Apenas em São Paulo, o canal poderá beneficiar todas as instituições conectadas à rede acadêmica do estado, assim como as interligadas à Rede Nacional de Ensino e Pesquisa (RNP), responsáveis por mais de 40% da produção científica nacional. "Com essa capacidade internacional de 100 Gb/s, estaremos preparados para a demanda que se afigura para os próximos três anos", disse o diretor de Engenharia e Operações da RNP, Eduardo Grizendi.

Outra iniciativa beneficiada será o projeto internacional de Astronomia Large Synoptic Survey Telescope (LSST), que conta com a participação de 50 pesquisadores brasileiros. O LSST é um telescópio em construção em Cerro Pachón, no Chile, previsto para entrar em operação em 2022 e que terá capacidade para fazer o mapeamento de quase metade do céu por um período de dez anos.

Em 2017, outros seis links com a mesma capacidade entre Miami e a América Latina devem entrar em operação, informou o engenheiro de redes da Universidade Internacional da Flórida (FIU, em inglês) Jeronimo Bezerra. Segundo ele, as conexões internacionais de 100 Gb/s estabelecem novos parâmetros em conectividade de alto desempenho nas Américas.

Desafios

Um dos principais desafios para a ativação dessa infraestrutura de alto desempenho foi a limpeza dos cabos de fibra óptica nas conexões terrestres, uma vez que qualquer resquício de sujeira ou oleosidade na interface entre as fibras pode derreter com o calor propagado pelo tráfego de dados, danificando a integridade física da rede. "A sujeira pode não só estragar o sinal, como pode fazer com que a fibra queime", explicou Jeronimo.

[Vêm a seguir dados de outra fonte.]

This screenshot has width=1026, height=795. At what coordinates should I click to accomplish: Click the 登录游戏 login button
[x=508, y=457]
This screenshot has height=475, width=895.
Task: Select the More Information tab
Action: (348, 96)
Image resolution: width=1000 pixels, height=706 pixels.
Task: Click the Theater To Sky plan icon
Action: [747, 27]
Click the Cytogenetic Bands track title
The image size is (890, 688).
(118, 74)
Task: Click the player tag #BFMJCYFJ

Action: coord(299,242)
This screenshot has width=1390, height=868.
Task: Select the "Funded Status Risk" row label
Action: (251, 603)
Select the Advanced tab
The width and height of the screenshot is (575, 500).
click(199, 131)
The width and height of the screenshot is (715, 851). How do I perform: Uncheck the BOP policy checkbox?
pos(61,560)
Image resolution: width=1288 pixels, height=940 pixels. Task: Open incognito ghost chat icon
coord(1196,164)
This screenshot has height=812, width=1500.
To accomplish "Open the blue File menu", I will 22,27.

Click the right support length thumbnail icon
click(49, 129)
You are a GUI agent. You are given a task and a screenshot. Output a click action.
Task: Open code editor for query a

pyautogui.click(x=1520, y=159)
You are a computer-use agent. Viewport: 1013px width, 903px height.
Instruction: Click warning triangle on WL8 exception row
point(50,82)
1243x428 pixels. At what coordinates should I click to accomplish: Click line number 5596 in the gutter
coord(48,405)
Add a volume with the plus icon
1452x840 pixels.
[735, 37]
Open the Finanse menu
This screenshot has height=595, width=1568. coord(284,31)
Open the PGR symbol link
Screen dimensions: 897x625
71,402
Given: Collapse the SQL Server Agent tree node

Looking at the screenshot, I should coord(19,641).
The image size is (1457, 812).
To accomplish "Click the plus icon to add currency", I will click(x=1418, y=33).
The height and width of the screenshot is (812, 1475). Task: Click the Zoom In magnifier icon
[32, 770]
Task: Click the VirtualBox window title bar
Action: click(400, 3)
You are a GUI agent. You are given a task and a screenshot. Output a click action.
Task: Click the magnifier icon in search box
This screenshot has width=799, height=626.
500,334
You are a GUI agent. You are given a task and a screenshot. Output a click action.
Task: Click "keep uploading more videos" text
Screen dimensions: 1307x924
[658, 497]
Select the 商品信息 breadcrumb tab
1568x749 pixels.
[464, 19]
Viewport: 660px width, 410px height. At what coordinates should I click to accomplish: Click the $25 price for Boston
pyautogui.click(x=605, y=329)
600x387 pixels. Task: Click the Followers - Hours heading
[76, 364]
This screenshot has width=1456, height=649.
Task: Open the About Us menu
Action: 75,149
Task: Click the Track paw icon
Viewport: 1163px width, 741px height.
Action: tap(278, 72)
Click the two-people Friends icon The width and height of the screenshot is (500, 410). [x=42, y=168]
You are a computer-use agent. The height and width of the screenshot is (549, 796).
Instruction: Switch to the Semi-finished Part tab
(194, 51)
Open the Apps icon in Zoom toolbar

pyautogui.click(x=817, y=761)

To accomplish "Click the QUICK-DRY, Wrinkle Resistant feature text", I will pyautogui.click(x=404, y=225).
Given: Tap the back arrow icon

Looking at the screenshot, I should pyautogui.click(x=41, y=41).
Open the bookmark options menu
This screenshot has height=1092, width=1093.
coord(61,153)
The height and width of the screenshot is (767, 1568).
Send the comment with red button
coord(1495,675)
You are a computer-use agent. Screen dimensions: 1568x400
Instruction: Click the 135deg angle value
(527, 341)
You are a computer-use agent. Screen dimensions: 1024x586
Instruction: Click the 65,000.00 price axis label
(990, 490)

Outro desafio será o monitoramento do tráfego em altíssima velocidade, que dependerá de recursos computacionais complexos. Um desses recursos habilitados na conexão internacional entre Brasil e Estados Unidos é a tecnologia de Redes Definidas por Software (SDN, em inglês), que permite mais flexibilidade, robustez e possibilidade de programar a operação do tráfego.

O projeto Amlight Express and Protect é financiado pela National Science Foundation (NSF), pela Fundação de Amparo à Pesquisa do Estado de São Paulo (Fapesp) e pela RNP, organização social ligada ao Ministério da Ciência, Tecnologia, Inovações e Comunicações (MCTIC).